▸ **Activity**: If a line below falls between the line with "Given: Open the Template List icon" and the line with "Given: Open the ΑΓΙΑ ΘΕΚΛΑ title link", or is one of those two, output it exactly; output nothing else and no pictures.

[Stored entries]
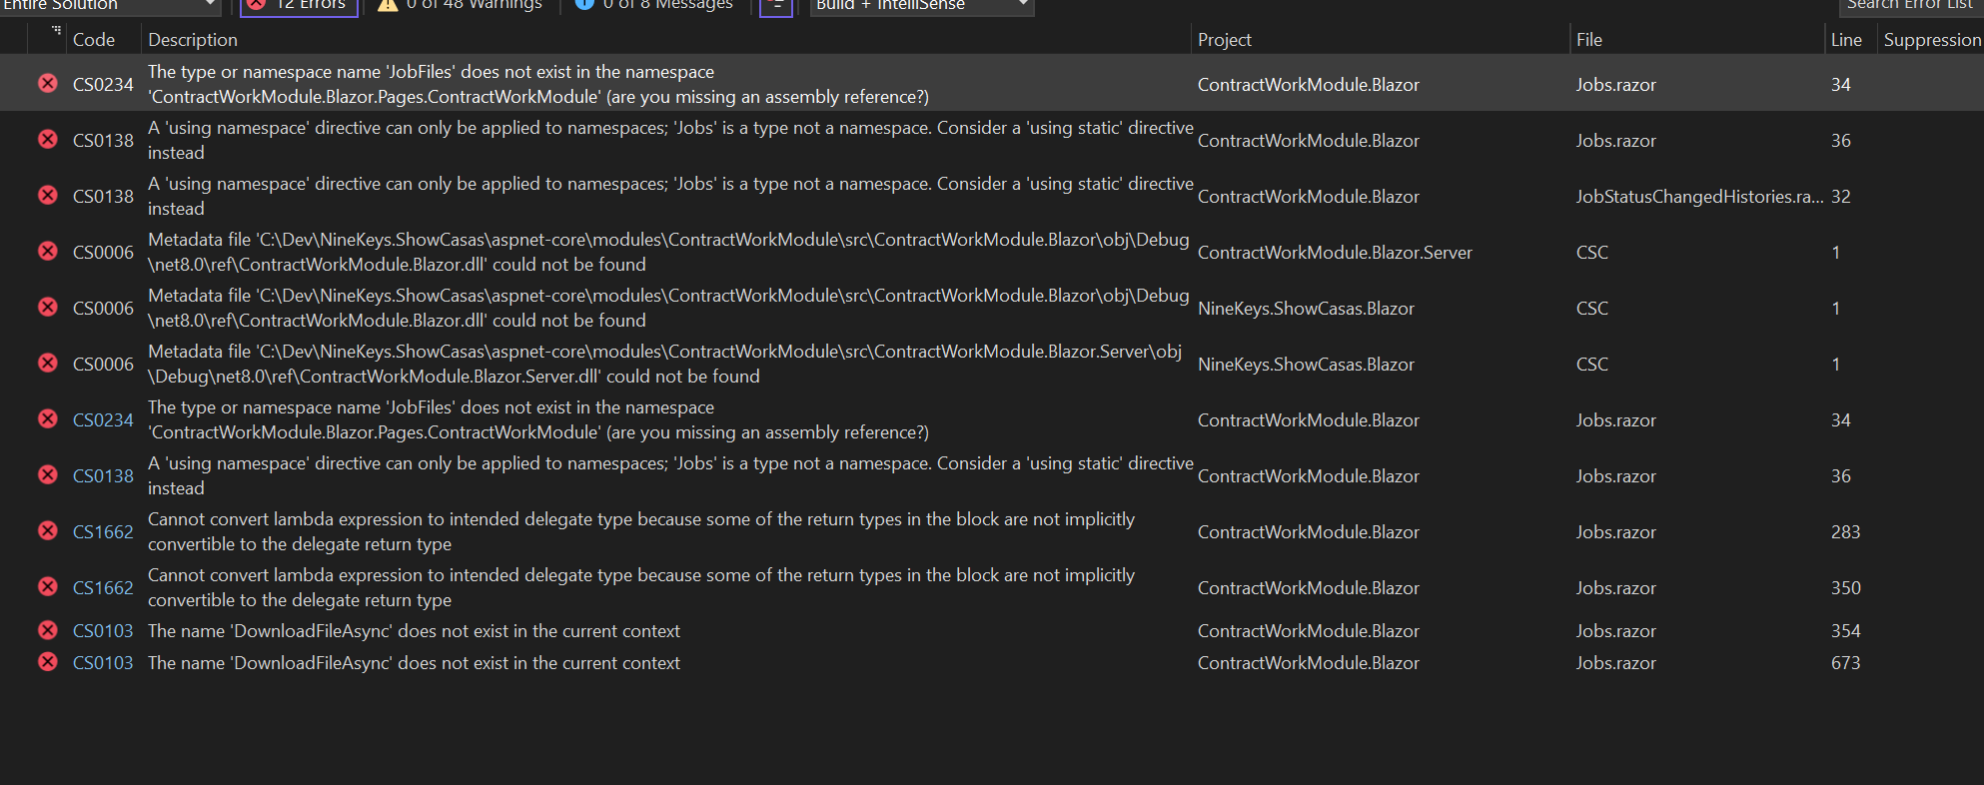
Task: Open the Build + IntelliSense source dropdown
Action: pos(921,6)
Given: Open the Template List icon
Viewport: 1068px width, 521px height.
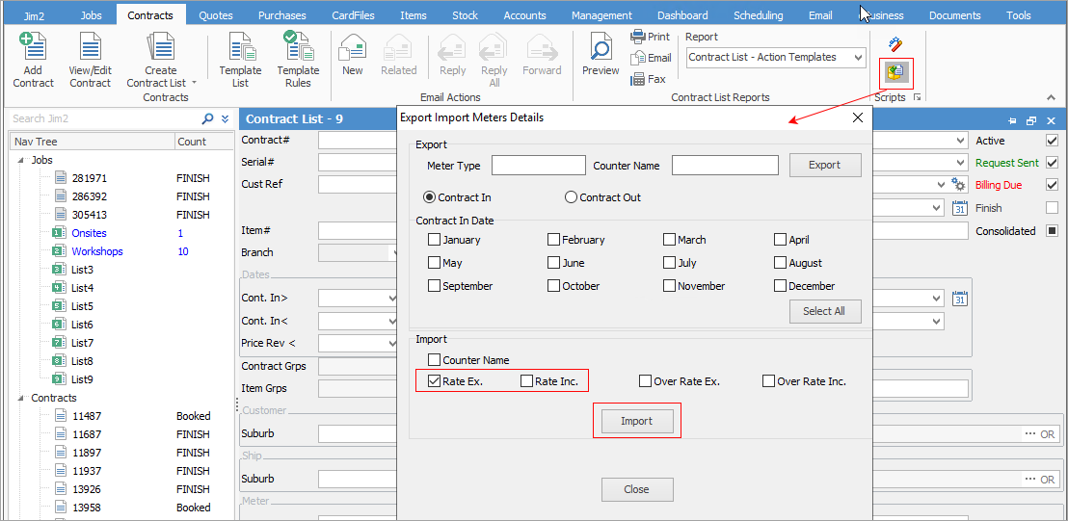Looking at the screenshot, I should pos(240,60).
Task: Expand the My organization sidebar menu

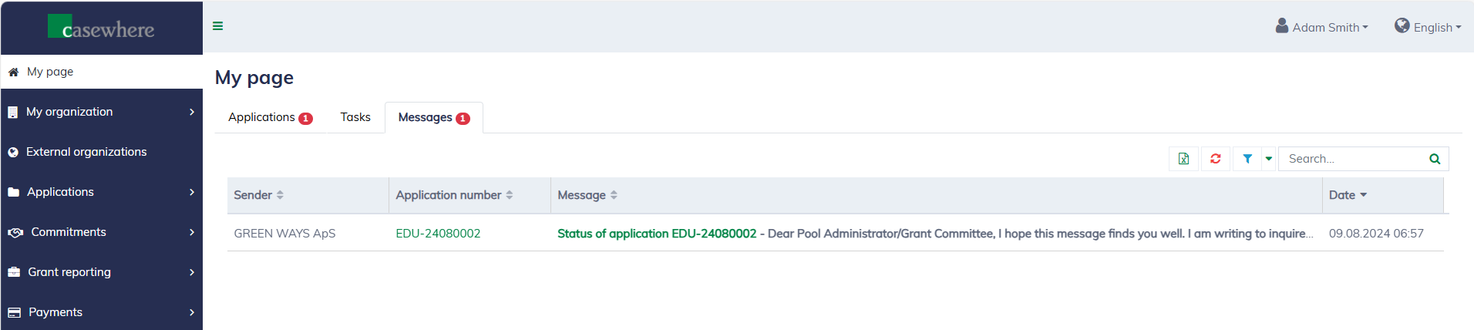Action: [x=102, y=112]
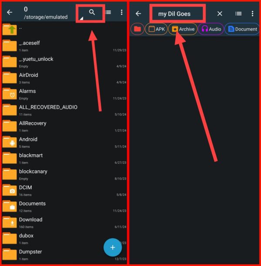Open right panel's three-dot overflow menu
This screenshot has width=261, height=266.
coord(252,13)
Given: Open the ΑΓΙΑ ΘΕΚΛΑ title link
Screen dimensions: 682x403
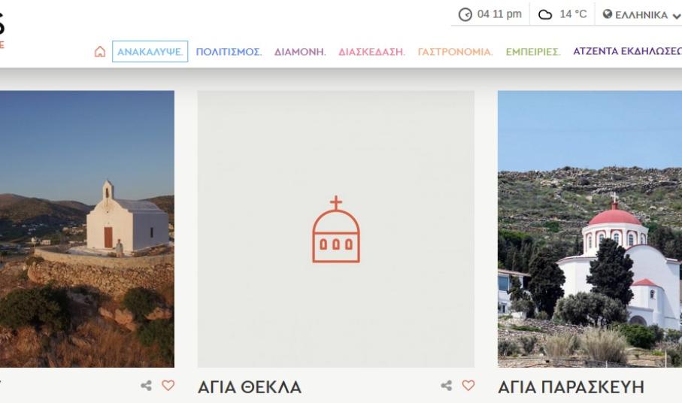Looking at the screenshot, I should [x=249, y=387].
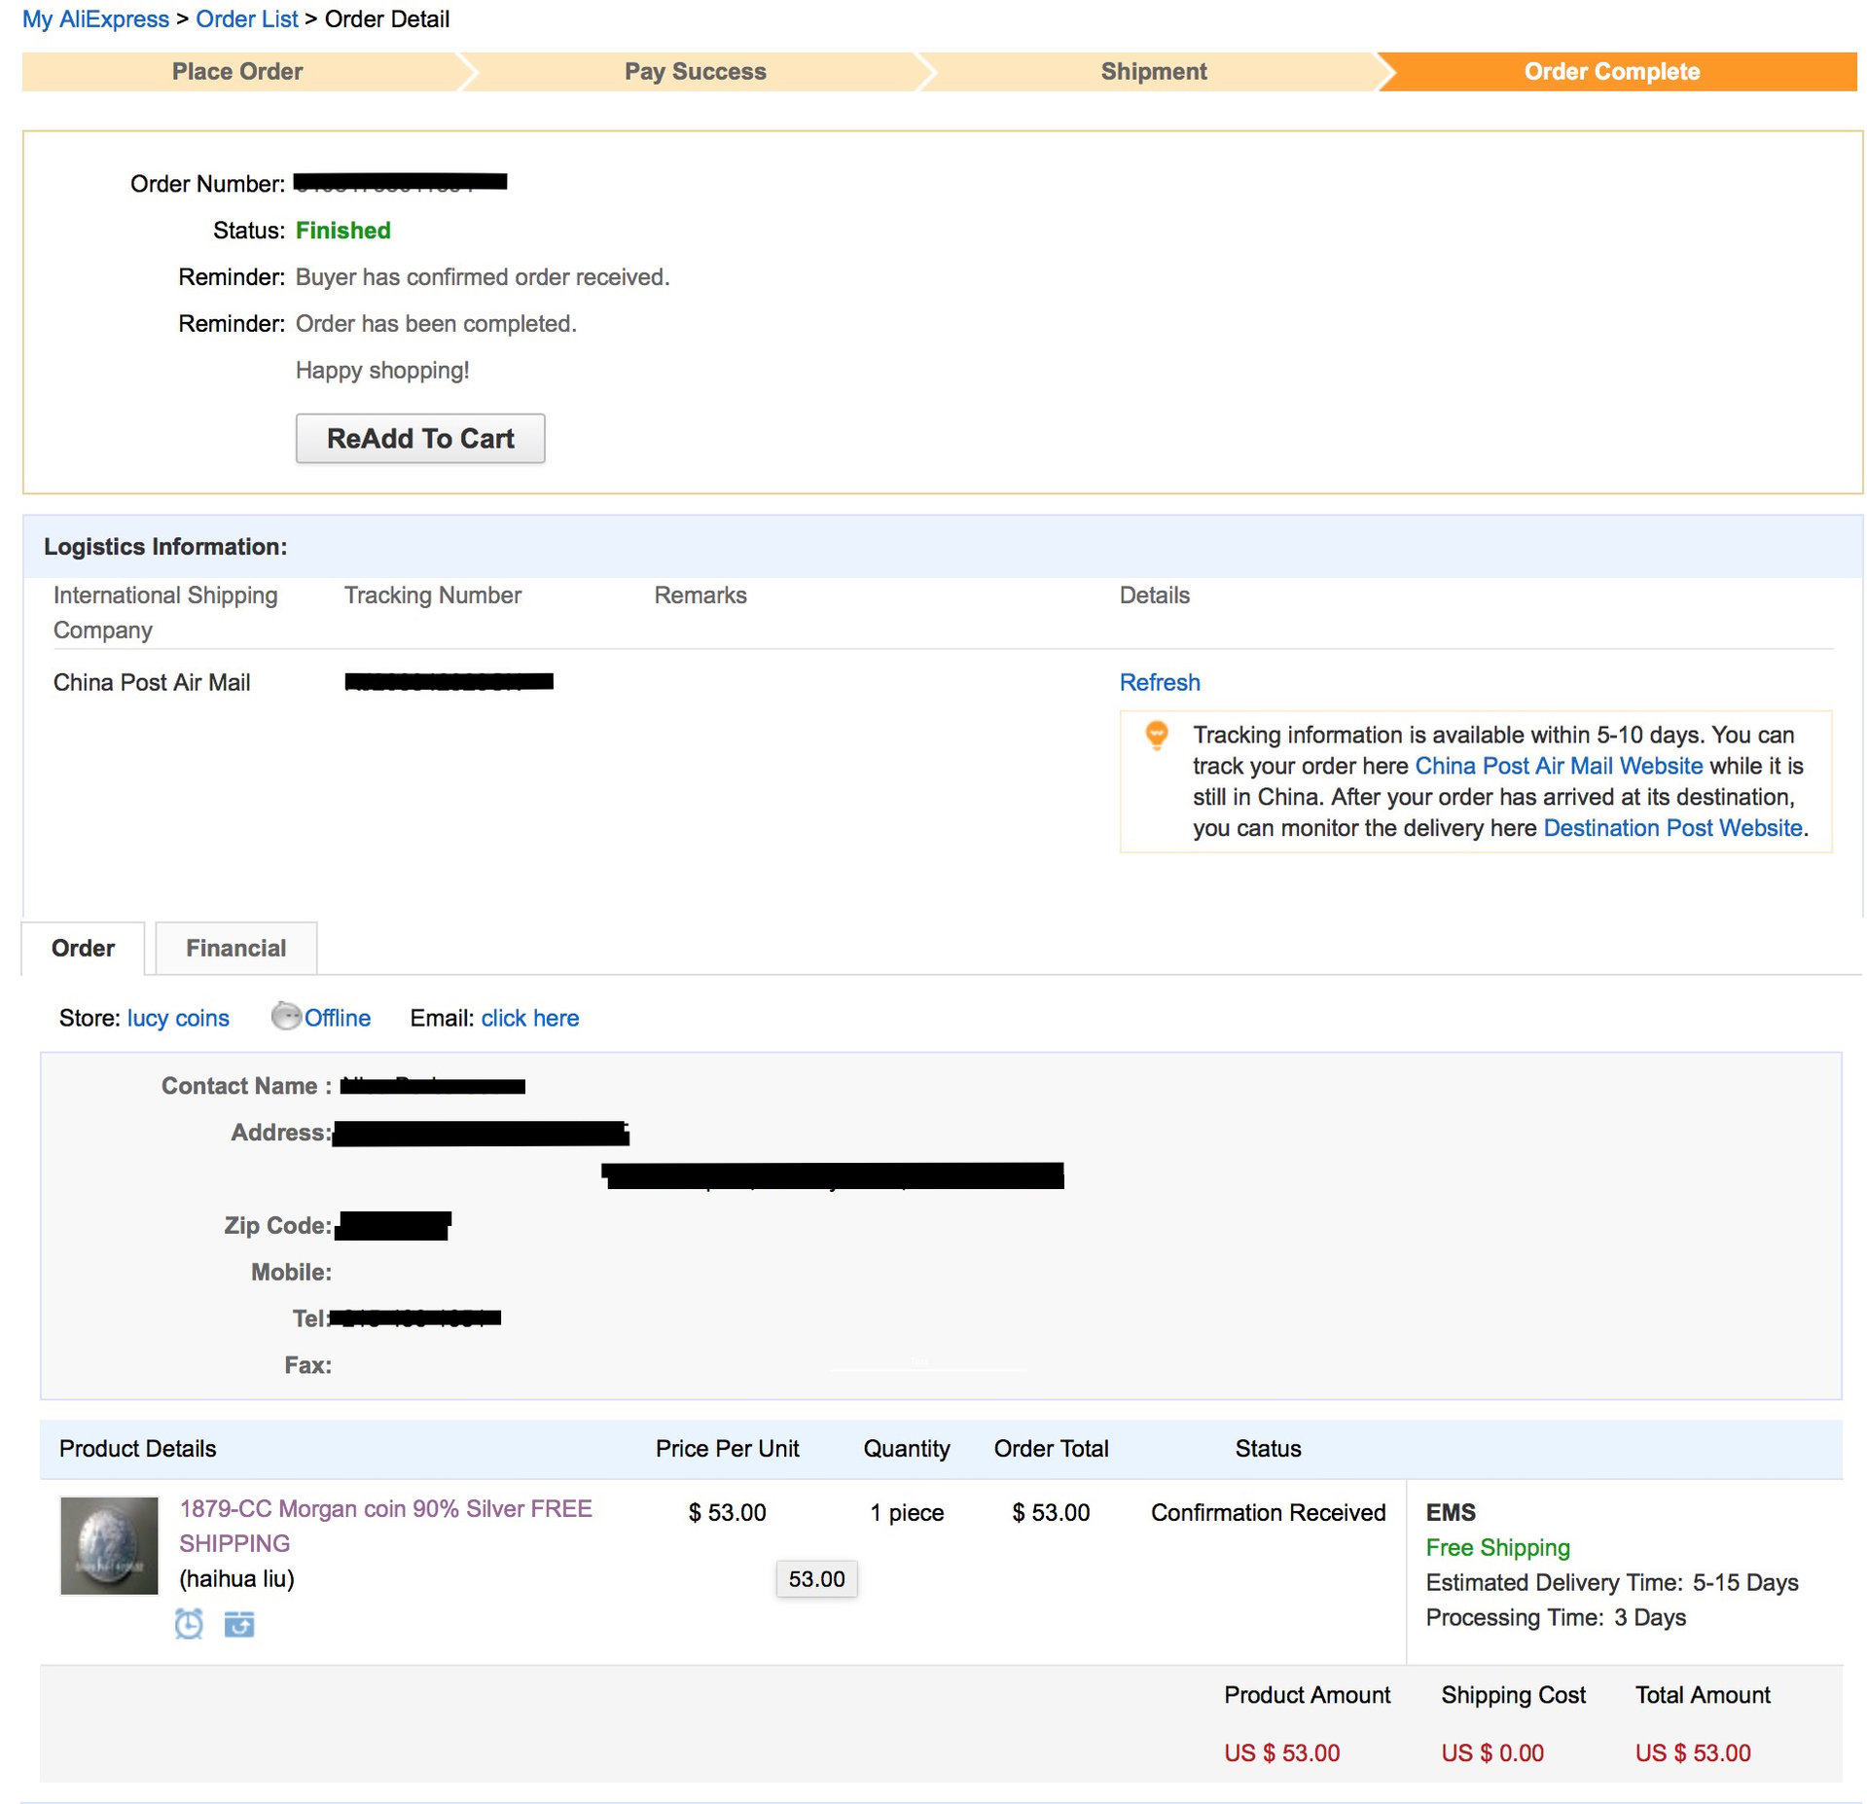Image resolution: width=1867 pixels, height=1804 pixels.
Task: Click the Pay Success progress step
Action: pyautogui.click(x=695, y=72)
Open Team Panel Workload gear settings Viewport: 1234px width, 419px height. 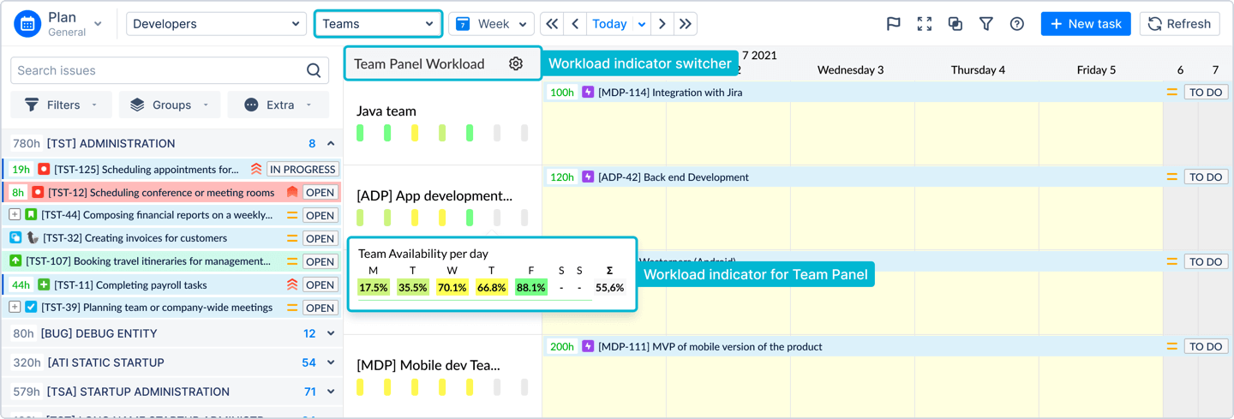point(515,63)
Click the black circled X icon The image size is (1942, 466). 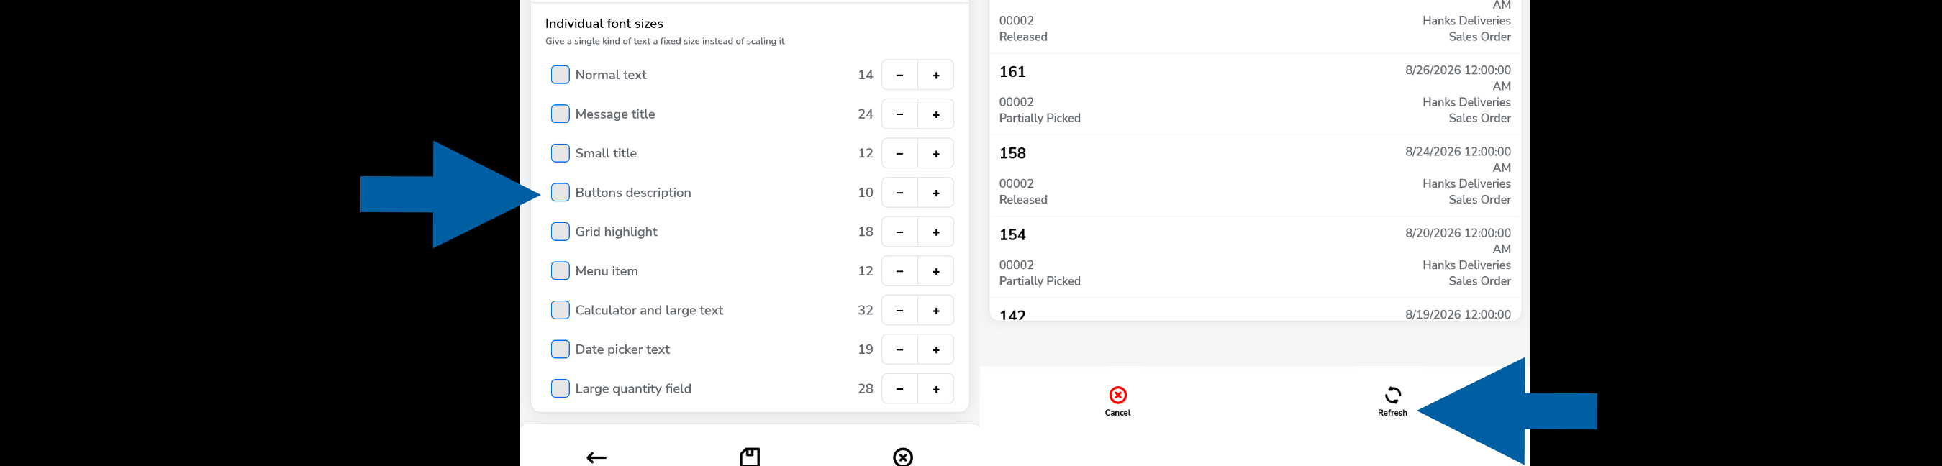[902, 457]
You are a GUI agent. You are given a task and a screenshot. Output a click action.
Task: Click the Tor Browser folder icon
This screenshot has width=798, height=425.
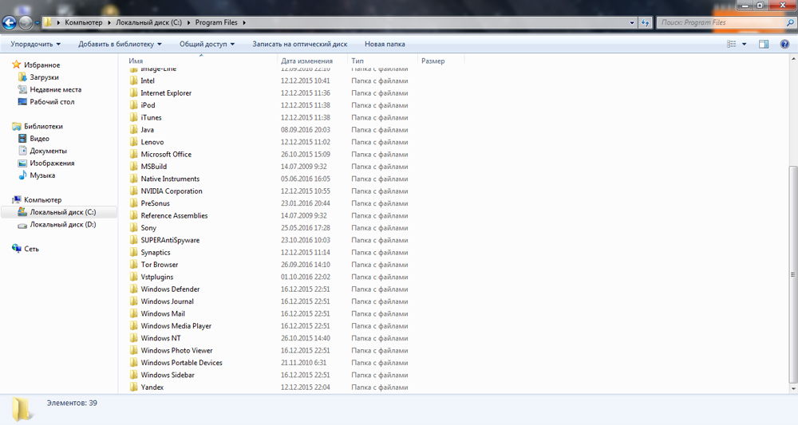(134, 265)
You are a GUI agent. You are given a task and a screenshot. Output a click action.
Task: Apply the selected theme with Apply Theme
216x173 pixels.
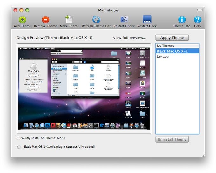172,38
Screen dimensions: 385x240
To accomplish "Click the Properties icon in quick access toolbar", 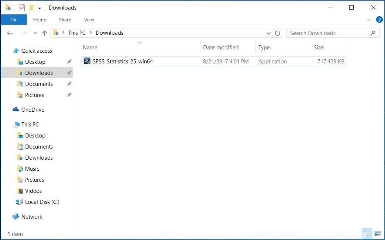I will click(22, 8).
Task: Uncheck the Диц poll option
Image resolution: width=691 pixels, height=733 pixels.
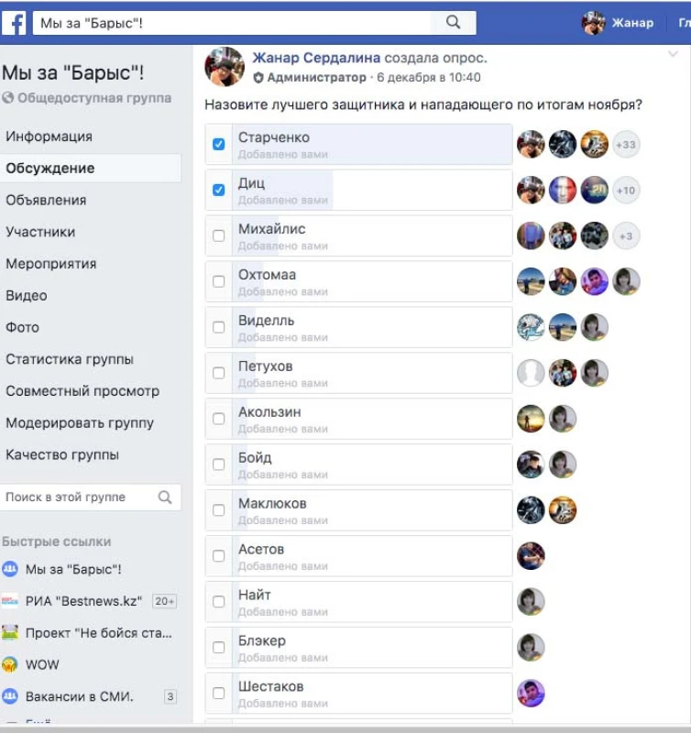Action: [x=218, y=190]
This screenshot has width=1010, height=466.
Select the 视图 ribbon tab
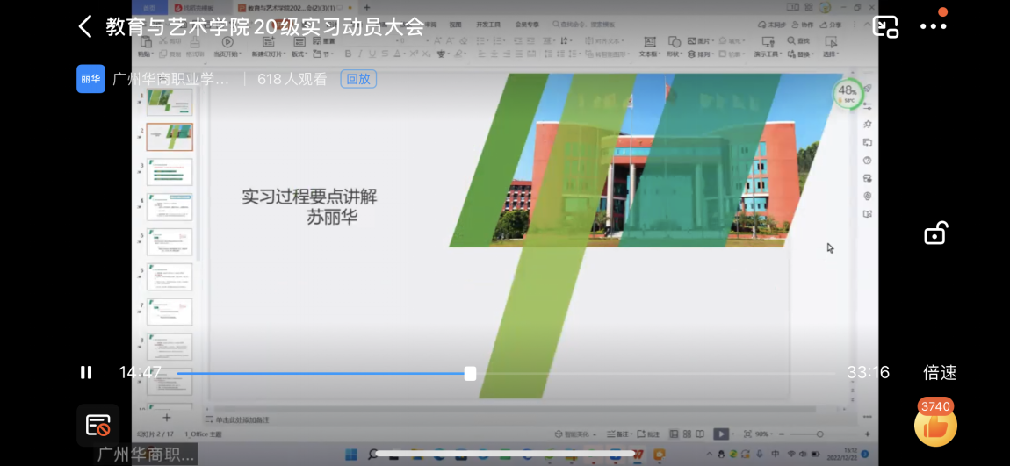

▸ **Response to the exercise**:
Given: Open the Template List icon
Viewport: 1068px width, 521px height.
Looking at the screenshot, I should pos(240,60).
Task: Expand the My organization sidebar menu

Action: [x=102, y=112]
Open right panel's three-dot overflow menu
This screenshot has width=261, height=266.
coord(252,13)
Given: Open the ΑΓΙΑ ΘΕΚΛΑ title link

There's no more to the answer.